Pagan winced. ‘I've got no bloody intention of stopping. Do you imagine I'm going to try and turn you over to some local cop? Take that fucking gun away from me.'

Pagan pressed his foot on the gas pedal as the car drew closer to the cop. Smoke drifted thickly across the road, obscuring the cop for a moment. When it cleared the policeman was about fifteen feet away, still waving his arm. Pagan stared past him at the clearing. What the hell had happened here? It looked as if the schoolbus had been used for target practice. It was an unreal scene, yet the air of authentic tragedy hung over it. Those small bodies under sheets. The ambulance lights flashing. The men sifting around the wreckage. Pagan's eye was drawn quickly to an area at the rear of the clearing.

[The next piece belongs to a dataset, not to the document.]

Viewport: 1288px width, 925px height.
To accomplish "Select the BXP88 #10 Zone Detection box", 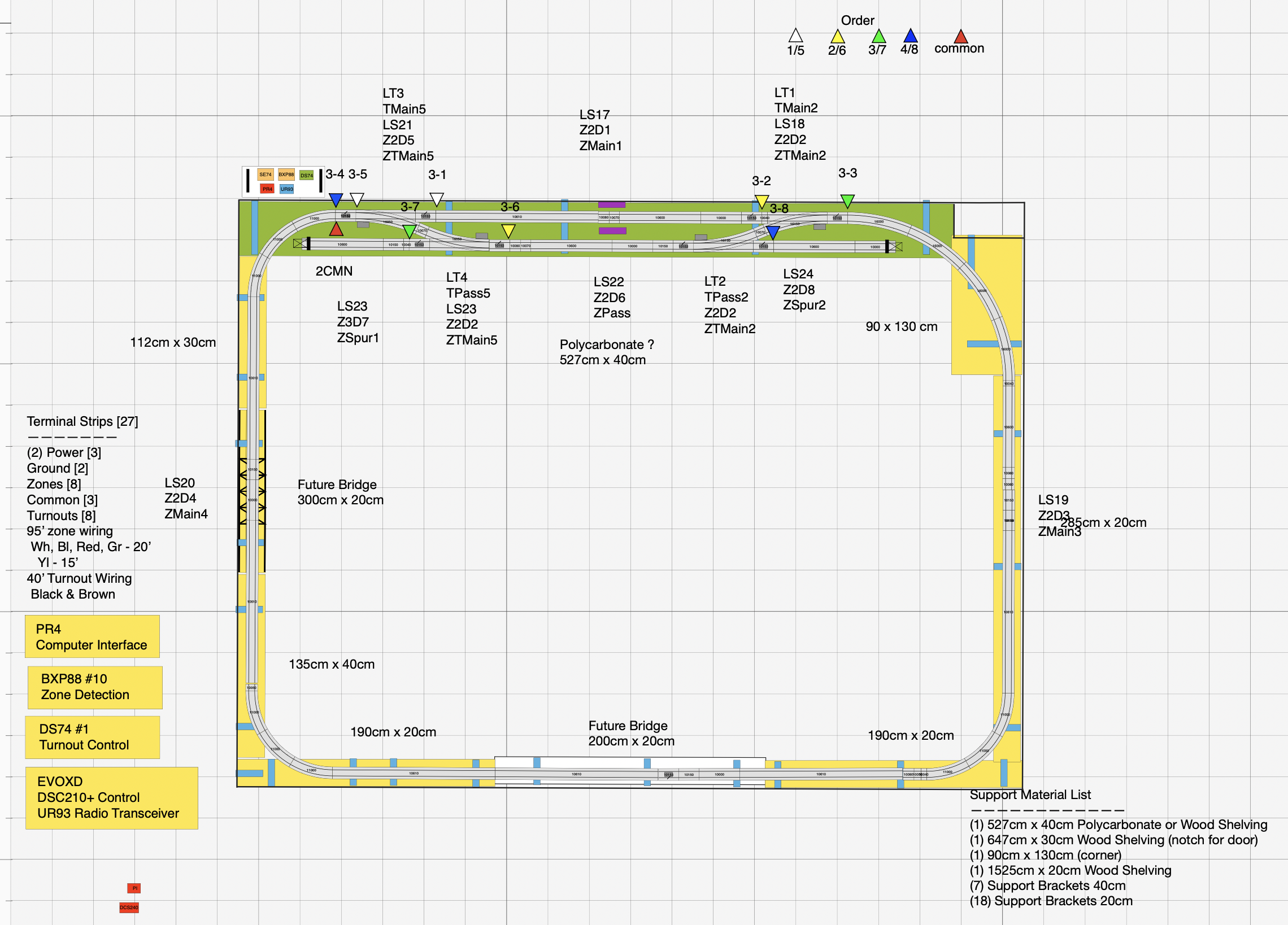I will [x=95, y=687].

Artie Zuboric was standing there, ash-coloured, his usually upright body set in a slouch, as if the weight of whatever had happened in this place were too heavy for him. At the centre of the clearing, flanked by his Secret Servicemen and a group of cops, stood Kevin Dawson.

‘Jesus Christ,' Pagan said, horrified by the scene, by the awful expression on Dawson's face.

Jig, who had also recognised Dawson, asked, ‘What the hell's going on here?' And his voice was hushed, his question phrased in a tone Pagan hadn't heard from him before.

Pagan barely had time to absorb the whole situation before the scene dwindled in the rearview mirror and was finally lost beyond a curve in the road. But the look on Dawson's face stayed with him. It was that of a man shattered, a man bewildered by events that defy description, someone who has seen his world tilted on its axis.